Week 2 Assignment Cost Error

Hello,

I get this assertion error when I run the learning model. All the previous test cases have passed so I am unsure why the expected cost is different. Did anybody else run into this?

Thanks for your help!

AssertionError                            Traceback (most recent call last)
<ipython-input-111-9408a3dffbf6> in <module>
      1 from public_tests import *
      2 
----> 3 model_test(model)

~/work/release/W2A2/public_tests.py in model_test(target)
    127     assert type(d['costs']) == list, f"Wrong type for d['costs']. {type(d['costs'])} != list"
    128     assert len(d['costs']) == 1, f"Wrong length for d['costs']. {len(d['costs'])} != 1"
--> 129     assert np.allclose(d['costs'], expected_output['costs']), f"Wrong values for d['costs']. {d['costs']} != {expected_output['costs']}"
    130 
    131     assert type(d['w']) == np.ndarray, f"Wrong type for d['w']. {type(d['w'])} != np.ndarray"

AssertionError: Wrong values for d['costs']. [array(0.15900538)] != [array(0.69314718)]

If your previous functions pass their tests, then the bug must be in the model function. Perfectly correct functions can return bad results if you call them with incorrect parameters. Note that the costs array is returned by the optimize function. So either you passed incorrect parameters to optimize or perhaps you stored the return values in the wrong variable.
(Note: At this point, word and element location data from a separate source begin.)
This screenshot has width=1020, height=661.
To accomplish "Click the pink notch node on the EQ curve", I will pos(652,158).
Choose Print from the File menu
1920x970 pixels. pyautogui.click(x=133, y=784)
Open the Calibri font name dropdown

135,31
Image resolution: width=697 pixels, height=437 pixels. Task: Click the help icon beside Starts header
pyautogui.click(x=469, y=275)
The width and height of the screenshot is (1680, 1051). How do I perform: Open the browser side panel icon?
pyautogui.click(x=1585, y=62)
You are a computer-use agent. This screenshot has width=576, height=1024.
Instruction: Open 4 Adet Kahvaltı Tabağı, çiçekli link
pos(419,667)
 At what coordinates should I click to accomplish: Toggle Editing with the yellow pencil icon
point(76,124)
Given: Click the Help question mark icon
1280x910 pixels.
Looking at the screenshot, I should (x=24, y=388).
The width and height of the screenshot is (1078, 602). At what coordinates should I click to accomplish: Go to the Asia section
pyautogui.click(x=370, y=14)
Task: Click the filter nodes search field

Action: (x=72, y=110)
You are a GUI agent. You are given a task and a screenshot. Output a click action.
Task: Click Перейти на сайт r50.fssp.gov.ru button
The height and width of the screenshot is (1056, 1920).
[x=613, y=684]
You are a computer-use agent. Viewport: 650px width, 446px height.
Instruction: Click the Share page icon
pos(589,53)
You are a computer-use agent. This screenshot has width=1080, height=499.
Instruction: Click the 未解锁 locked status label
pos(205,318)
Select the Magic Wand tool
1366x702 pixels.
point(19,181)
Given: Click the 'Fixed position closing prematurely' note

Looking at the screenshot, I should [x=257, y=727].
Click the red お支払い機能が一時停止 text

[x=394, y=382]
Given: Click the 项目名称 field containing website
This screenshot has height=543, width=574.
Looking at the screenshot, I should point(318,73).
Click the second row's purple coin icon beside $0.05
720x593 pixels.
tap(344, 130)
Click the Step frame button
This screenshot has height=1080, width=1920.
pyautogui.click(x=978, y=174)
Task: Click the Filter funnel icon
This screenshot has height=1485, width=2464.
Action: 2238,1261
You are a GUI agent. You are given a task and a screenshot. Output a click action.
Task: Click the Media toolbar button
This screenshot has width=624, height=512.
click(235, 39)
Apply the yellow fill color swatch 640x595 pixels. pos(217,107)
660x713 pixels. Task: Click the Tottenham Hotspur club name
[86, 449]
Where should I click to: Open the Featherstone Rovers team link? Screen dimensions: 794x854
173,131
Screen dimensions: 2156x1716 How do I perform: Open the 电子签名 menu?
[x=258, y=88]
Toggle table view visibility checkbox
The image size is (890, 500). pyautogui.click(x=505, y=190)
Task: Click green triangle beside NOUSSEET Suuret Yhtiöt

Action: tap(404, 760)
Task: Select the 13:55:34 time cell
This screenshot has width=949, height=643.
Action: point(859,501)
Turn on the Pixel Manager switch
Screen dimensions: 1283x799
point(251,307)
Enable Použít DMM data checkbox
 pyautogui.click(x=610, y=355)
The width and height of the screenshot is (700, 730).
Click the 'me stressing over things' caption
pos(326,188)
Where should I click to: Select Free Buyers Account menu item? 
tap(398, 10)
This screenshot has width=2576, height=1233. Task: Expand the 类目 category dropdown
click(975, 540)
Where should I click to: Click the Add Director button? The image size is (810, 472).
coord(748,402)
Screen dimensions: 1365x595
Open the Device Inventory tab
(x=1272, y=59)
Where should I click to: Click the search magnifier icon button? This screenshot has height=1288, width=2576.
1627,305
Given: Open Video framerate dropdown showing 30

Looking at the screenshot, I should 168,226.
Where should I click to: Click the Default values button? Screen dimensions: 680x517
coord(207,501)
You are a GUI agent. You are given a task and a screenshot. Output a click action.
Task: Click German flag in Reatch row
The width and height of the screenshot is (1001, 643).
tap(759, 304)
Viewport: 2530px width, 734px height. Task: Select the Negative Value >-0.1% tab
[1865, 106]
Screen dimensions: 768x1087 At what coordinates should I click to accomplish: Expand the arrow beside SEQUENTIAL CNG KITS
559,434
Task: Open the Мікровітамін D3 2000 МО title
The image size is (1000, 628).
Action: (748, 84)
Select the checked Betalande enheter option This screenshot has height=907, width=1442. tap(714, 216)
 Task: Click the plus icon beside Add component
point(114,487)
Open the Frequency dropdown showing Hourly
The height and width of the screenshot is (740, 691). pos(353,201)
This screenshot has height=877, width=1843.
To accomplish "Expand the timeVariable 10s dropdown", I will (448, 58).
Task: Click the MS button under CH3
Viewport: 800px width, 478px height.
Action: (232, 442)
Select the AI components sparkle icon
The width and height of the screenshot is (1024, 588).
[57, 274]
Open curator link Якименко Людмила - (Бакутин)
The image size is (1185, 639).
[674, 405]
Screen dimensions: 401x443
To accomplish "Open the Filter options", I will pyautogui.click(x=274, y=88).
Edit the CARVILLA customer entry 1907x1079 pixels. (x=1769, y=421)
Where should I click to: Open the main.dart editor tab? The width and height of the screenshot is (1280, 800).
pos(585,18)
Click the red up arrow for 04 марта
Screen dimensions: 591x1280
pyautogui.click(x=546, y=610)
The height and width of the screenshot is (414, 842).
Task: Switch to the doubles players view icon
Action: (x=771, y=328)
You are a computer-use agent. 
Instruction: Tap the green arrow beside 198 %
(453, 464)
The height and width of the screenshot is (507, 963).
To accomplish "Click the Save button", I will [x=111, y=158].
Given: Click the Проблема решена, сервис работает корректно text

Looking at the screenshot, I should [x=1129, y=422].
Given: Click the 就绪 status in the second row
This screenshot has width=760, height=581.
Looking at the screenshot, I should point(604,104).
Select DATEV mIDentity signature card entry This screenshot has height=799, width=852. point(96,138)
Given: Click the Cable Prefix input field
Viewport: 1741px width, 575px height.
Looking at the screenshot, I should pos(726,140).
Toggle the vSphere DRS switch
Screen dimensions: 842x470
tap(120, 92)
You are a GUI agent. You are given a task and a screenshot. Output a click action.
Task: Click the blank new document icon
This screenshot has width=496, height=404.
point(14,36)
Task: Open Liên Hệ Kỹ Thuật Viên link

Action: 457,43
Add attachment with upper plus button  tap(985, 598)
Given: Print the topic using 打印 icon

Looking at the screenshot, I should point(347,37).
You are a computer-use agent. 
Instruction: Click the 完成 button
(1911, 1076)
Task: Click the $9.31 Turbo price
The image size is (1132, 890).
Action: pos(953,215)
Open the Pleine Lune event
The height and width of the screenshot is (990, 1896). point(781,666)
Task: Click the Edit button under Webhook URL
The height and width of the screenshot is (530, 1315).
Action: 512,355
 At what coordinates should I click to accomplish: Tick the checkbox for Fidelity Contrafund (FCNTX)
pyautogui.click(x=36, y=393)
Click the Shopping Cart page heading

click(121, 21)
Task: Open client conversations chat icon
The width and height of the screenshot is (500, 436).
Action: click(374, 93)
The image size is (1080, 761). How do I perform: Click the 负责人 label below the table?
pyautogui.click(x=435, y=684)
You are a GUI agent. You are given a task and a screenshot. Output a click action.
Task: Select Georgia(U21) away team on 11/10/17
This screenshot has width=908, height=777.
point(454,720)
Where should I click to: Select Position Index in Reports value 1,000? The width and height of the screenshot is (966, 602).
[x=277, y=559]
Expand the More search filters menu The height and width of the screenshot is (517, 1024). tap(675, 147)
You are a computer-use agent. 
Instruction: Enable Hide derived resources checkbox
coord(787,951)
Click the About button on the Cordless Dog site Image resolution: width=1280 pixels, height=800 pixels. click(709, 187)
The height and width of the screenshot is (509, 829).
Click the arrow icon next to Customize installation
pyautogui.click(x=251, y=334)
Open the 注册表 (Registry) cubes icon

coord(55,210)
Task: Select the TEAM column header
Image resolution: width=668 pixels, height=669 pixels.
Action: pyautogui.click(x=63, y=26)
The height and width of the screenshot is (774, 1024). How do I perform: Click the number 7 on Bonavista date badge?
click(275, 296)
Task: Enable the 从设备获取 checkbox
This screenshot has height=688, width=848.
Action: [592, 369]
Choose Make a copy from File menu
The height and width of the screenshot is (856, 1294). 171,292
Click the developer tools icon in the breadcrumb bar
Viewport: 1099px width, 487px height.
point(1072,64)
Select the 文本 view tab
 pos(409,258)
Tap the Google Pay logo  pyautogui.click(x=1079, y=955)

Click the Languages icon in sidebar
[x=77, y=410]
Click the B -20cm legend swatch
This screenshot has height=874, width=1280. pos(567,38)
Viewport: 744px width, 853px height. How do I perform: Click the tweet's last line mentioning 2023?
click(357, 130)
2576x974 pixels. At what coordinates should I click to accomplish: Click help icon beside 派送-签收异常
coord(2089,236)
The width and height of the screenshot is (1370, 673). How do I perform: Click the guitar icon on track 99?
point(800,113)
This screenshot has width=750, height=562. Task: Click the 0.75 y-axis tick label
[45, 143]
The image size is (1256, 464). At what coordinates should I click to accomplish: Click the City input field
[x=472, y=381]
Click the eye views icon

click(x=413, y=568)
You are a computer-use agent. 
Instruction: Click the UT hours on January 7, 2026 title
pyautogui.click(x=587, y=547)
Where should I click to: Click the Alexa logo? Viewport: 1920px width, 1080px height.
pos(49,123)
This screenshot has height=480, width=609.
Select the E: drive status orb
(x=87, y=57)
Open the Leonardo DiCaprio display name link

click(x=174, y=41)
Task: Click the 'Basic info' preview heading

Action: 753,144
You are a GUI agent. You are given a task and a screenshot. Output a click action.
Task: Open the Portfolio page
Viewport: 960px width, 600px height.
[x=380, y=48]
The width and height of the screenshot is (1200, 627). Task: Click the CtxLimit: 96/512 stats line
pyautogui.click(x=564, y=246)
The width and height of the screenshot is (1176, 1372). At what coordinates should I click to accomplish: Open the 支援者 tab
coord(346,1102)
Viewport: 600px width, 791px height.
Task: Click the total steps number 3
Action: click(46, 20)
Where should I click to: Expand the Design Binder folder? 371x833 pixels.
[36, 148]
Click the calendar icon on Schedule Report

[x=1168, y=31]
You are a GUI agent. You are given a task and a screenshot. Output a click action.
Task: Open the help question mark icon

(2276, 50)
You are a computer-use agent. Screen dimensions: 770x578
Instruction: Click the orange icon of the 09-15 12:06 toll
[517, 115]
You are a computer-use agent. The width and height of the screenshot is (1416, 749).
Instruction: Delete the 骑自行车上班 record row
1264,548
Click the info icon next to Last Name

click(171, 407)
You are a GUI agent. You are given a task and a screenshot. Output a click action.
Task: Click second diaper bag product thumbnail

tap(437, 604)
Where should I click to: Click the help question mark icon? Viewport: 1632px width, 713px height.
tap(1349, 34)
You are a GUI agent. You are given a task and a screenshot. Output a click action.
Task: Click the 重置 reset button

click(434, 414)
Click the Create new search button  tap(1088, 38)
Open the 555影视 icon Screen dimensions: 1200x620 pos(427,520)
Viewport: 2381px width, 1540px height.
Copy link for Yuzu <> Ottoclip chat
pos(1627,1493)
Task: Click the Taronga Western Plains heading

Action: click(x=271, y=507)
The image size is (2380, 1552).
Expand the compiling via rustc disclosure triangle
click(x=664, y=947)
Thanks!. Is 0.15900538 is the correct expected cost? Its showing up as a expected cost in a previous test case as well

w = [[0.80956046]
 [2.0508202 ]]
b = 1.5948713189708588
dw = [[ 0.17860505]
 [-0.04840656]]
db = -0.08888460336847771
Costs = [array(0.15900538)]
All tests passed!

If you actually read the code in the failing assertion, you can see that it’s the second one that is the expected value ([array(0.69314718)])

So that suggests that you are ending up referencing costs as a global variable. So how did that happen? Carefully examine how you handle the return values from optimize.

Ah thanks! That was a bad typo :slight_smile: Appreciate the help!